The eastern horizon had turned gray, and the six figures who came onto the beach looked like dark shadows in the gloom.
"Wait," hissed Tewer, "we don't want to shoot until they're right opposite us on the shore."
He could see both girls shaking from the corner of his eyes, but he could do nothing about it. He tried to remember they had never fought before—they had spent all their lives sheltered behind high walls and strong men. Then he decided he could do something about it after all...maybe.

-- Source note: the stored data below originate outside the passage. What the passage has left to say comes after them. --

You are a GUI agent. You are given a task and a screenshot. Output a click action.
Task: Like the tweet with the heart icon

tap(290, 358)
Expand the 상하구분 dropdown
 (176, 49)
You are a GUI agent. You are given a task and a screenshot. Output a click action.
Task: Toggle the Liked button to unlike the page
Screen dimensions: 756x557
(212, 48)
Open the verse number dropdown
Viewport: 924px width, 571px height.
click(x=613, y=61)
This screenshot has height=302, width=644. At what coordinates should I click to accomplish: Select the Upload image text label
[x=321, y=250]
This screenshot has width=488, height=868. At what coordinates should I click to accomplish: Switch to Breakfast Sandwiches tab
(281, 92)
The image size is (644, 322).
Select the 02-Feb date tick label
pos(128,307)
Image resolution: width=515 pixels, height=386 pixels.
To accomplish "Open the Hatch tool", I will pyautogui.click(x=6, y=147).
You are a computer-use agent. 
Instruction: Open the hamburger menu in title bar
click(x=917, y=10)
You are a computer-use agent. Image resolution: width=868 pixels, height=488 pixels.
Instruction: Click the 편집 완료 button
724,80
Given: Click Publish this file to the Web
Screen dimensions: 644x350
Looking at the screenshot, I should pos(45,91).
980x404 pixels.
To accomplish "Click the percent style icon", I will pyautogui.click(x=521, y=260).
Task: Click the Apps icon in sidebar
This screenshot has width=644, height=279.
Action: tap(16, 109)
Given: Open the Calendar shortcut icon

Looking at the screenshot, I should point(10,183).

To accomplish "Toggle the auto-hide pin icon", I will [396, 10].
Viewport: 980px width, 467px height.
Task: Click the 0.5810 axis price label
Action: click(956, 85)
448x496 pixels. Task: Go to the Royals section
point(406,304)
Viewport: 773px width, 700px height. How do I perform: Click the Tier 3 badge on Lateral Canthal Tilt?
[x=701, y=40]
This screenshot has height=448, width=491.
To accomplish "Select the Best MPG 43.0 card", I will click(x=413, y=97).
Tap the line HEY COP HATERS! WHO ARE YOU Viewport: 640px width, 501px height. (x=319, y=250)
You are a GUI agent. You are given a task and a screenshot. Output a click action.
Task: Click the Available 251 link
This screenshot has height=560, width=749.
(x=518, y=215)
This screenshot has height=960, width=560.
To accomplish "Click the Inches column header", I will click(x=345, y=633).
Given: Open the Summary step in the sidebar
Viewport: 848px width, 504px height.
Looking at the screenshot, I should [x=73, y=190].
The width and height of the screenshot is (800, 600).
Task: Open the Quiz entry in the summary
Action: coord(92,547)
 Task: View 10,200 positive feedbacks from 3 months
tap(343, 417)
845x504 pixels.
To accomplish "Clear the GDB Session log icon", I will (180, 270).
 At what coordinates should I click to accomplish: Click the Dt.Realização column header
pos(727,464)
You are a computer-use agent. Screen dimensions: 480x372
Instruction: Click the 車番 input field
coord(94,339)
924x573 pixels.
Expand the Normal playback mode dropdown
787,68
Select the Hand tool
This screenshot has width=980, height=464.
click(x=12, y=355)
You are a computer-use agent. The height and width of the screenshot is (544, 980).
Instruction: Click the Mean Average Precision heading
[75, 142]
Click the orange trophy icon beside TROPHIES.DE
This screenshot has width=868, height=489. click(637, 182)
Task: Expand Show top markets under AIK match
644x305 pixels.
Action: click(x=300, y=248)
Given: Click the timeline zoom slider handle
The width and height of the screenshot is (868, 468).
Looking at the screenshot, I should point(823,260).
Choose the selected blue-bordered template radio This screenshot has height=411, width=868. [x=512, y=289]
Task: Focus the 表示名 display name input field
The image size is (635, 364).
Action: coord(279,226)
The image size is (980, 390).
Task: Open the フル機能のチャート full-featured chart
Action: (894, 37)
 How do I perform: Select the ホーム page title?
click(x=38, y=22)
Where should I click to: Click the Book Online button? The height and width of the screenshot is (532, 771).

"Keep steady, my brave girls," he said softly, "you seized your chance when it came, and never gave up. You won't give up now. Aim true!"
They still shook, so he didn't know whether he'd helped or not, but he'd done the only thing he could think of. The pirates came nearer, slowly and warily, and Tewer smiled to himself. They weren't wary enough. They stopped for a moment around the dead man, then turned towards the ship. They were still about seventy yards away, well within range, but Tewer wanted them closer.
"If they stay that far away, aim for the group," he whispered, "we'll just take our chances. We want them closer, right at the edge of the water."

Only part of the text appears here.